We can explore the inabalance we have between our failed and successful loans.

In [None]:
# Get the proportion of failed vs successful loans 
loan_status_counts = loans_df['loan_status'].value_counts(normalize=True)

# Place a background grid
sns.set_style("whitegrid")

# Plot the Proportions
loan_status_counts.plot(kind='bar', color='skyblue')
plt.title('Proportion of loans by Status')
plt.xticks(rotation=45) 
plt.xlabel('Loan Status')
plt.ylabel('Proportion')

# Show the plot
plt.tight_layout()
plt.show()

We can see that we have large difference between our categories.

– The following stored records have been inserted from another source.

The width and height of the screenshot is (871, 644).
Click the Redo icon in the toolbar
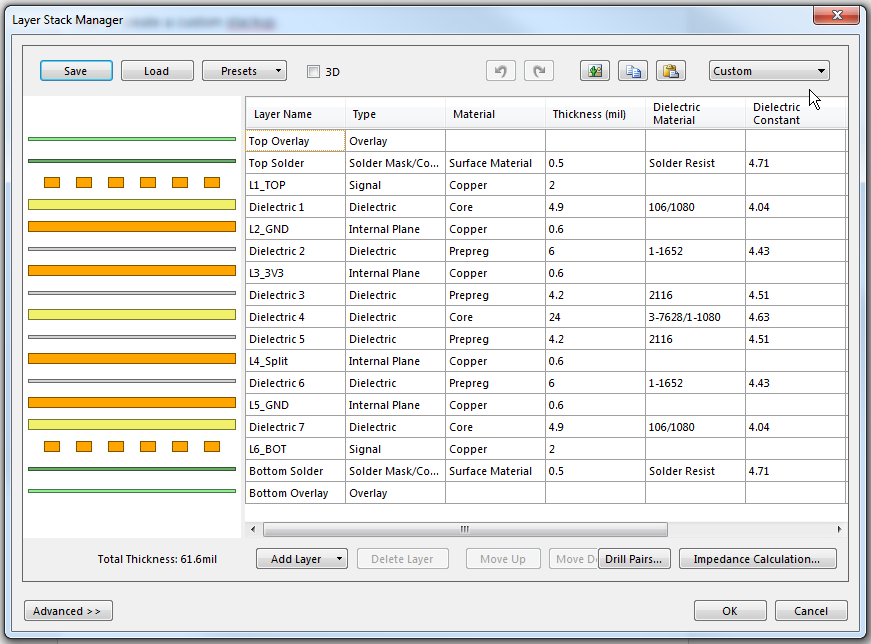[539, 70]
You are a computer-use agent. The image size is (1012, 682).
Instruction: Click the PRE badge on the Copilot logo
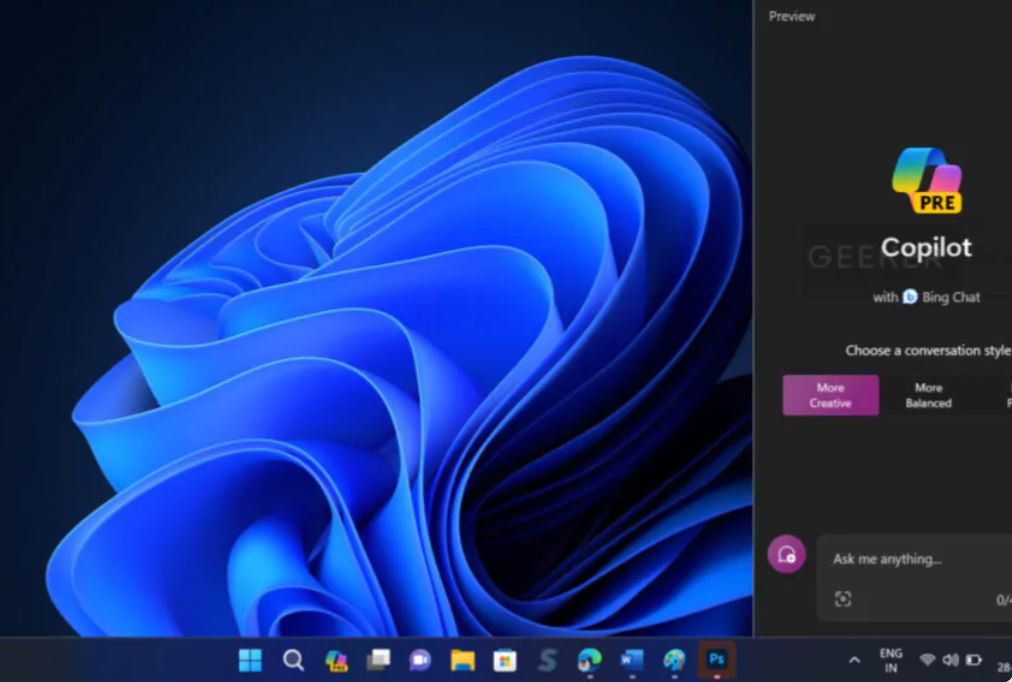click(x=940, y=203)
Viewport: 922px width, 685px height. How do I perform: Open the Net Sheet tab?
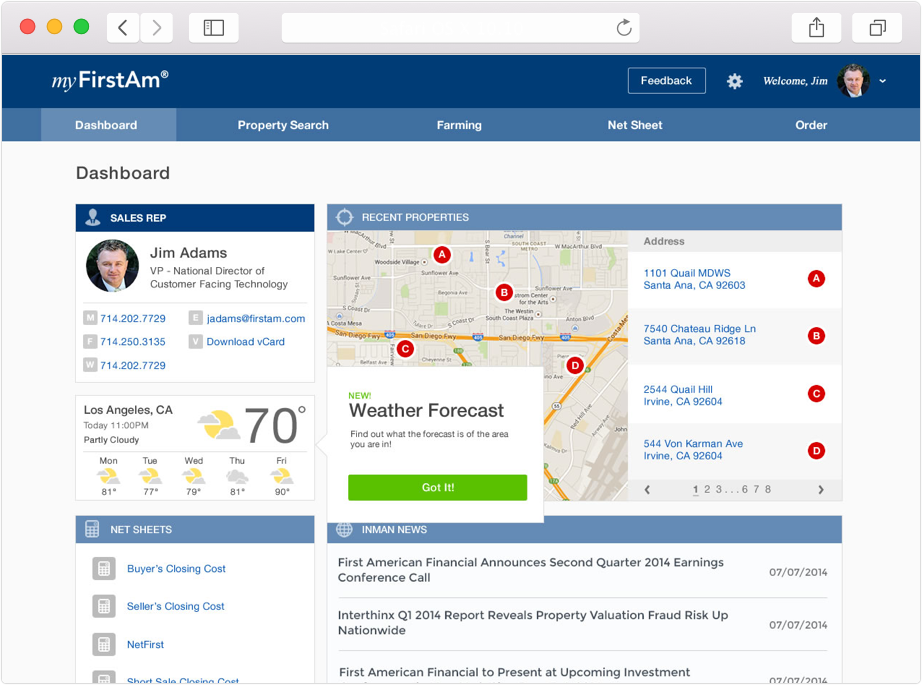634,125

This will need to be taken into consideration when we start creating the models.

***Loan Amount***

In [None]:
# Univariate Analysis
plt.figure(figsize=(10, 5))
sns.histplot(loans_df['loan_amnt'], bins=20, kde=True)
plt.title('Loan Amount Distribution')
plt.show()

We can see that majority of loans center around $10,000$, with a right tail to $40,000$, with the maximum coming in at $40,000$.   
This is due to LC limiting the amount to just '$'40,000.  
More Information can be found here:  
https://www.lendingclub.com/help/personal-loan-faq/how-much-can-i-borrow

In [None]:
# Select only the numeric columns for the correlation matrix
numeric_df = loans_df.select_dtypes(include=[np.number])

# Calculate the correlation matrix
corr = numeric_df.corr()

# Generate a mask for the upper triangle
mask = np.triu(np.ones_like(corr, dtype=bool))

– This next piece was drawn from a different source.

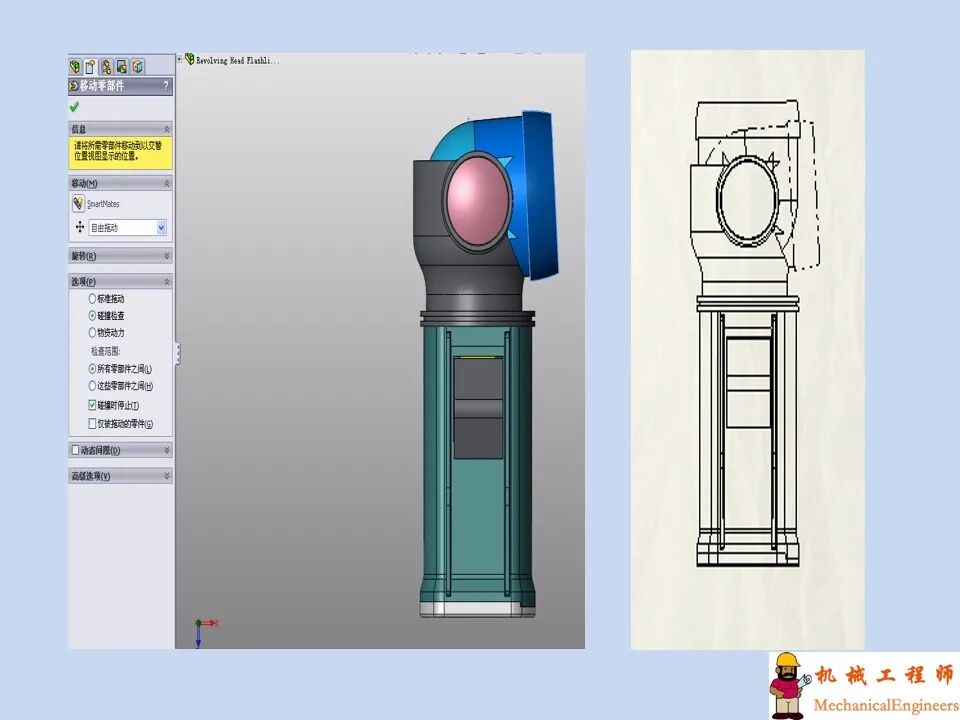
Task: Open the 自由拖动 dropdown
Action: (x=160, y=227)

# Set up the matplotlib figure
plt.figure(figsize=(10, 8))

# Draw the heatmap with the mask and correct aspect ratio
sns.heatmap(corr, mask=mask, cmap='coolwarm', vmax=1, vmin=-1, center=0,
            square=True, linewidths=.5, cbar_kws={"shrink": .5}, annot=True, fmt=".2f")

plt.show()

***Debt to income vs Loan Status***

In [None]:
# DTI vs Loan Status
plt.figure(figsize=(10, 6))
sns.boxplot(x='loan_status', y='dti', data=loans_df)
plt.xticks(rotation=45)
plt.xlabel('Loan Status')
plt.ylabel('Debt to Income Ratio')
plt.title('Debt to Income for Failed and Successful Loans')

plt.show()

Looking at the boxplot, we can see that the median Dti is lower for the successful loans, with a lower IQR. Borrowers that have a lower Dti ratio are more likely to repay their loans.

In [None]:
loans_df['issue_d'] = pd.to_datetime(loans_df['issue_d'], format='%b-%Y')
loans_over_time = loans_df.groupby(loans_df['issue_d']).size()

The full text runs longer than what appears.